── Material to process ──

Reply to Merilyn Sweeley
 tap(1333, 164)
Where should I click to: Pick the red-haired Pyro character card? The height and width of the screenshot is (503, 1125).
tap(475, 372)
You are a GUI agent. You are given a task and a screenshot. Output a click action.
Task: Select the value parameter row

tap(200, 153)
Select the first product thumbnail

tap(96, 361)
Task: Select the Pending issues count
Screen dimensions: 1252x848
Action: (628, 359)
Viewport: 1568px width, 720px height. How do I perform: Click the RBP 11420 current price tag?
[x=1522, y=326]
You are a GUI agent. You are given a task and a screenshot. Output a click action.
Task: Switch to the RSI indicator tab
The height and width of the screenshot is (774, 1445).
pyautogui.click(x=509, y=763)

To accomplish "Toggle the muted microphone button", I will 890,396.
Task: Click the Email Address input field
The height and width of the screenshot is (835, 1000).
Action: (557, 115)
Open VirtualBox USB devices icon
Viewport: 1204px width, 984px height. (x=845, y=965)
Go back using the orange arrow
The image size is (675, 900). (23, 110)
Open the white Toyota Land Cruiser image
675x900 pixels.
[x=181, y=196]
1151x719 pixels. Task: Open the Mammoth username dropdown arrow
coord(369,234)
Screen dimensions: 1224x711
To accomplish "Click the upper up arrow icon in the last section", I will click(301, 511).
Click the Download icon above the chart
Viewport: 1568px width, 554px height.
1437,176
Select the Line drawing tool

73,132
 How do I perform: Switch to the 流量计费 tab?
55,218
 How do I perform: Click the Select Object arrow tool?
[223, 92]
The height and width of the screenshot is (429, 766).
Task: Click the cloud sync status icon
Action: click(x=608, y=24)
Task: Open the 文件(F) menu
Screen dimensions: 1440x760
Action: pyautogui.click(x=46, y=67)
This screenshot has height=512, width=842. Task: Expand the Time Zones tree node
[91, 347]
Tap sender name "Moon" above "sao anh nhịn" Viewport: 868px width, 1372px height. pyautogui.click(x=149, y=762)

───

Your task – Your reply should consist of all the records, restated exactly.

Exercise answer –
Reply to Merilyn Sweeley
 tap(1333, 164)
Where should I click to: Pick the red-haired Pyro character card? The height and width of the screenshot is (503, 1125).
tap(475, 372)
You are a GUI agent. You are given a task and a screenshot. Output a click action.
Task: Select the value parameter row

tap(200, 153)
Select the first product thumbnail

tap(96, 361)
Task: Select the Pending issues count
Screen dimensions: 1252x848
Action: (628, 359)
Viewport: 1568px width, 720px height. How do I perform: Click the RBP 11420 current price tag?
[x=1522, y=326]
You are a GUI agent. You are given a task and a screenshot. Output a click action.
Task: Switch to the RSI indicator tab
The height and width of the screenshot is (774, 1445).
pyautogui.click(x=509, y=763)

To accomplish "Toggle the muted microphone button", I will 890,396.
Task: Click the Email Address input field
The height and width of the screenshot is (835, 1000).
Action: (557, 115)
Open VirtualBox USB devices icon
Viewport: 1204px width, 984px height. (x=845, y=965)
Go back using the orange arrow
The image size is (675, 900). (23, 110)
Open the white Toyota Land Cruiser image
675x900 pixels.
[x=181, y=196]
1151x719 pixels. Task: Open the Mammoth username dropdown arrow
coord(369,234)
Screen dimensions: 1224x711
To accomplish "Click the upper up arrow icon in the last section", I will click(301, 511).
Click the Download icon above the chart
Viewport: 1568px width, 554px height.
1437,176
Select the Line drawing tool

73,132
 How do I perform: Switch to the 流量计费 tab?
55,218
 How do I perform: Click the Select Object arrow tool?
[223, 92]
The height and width of the screenshot is (429, 766).
Task: Click the cloud sync status icon
Action: click(x=608, y=24)
Task: Open the 文件(F) menu
Screen dimensions: 1440x760
Action: pyautogui.click(x=46, y=67)
This screenshot has height=512, width=842. Task: Expand the Time Zones tree node
[91, 347]
Tap sender name "Moon" above "sao anh nhịn" Viewport: 868px width, 1372px height. pyautogui.click(x=149, y=762)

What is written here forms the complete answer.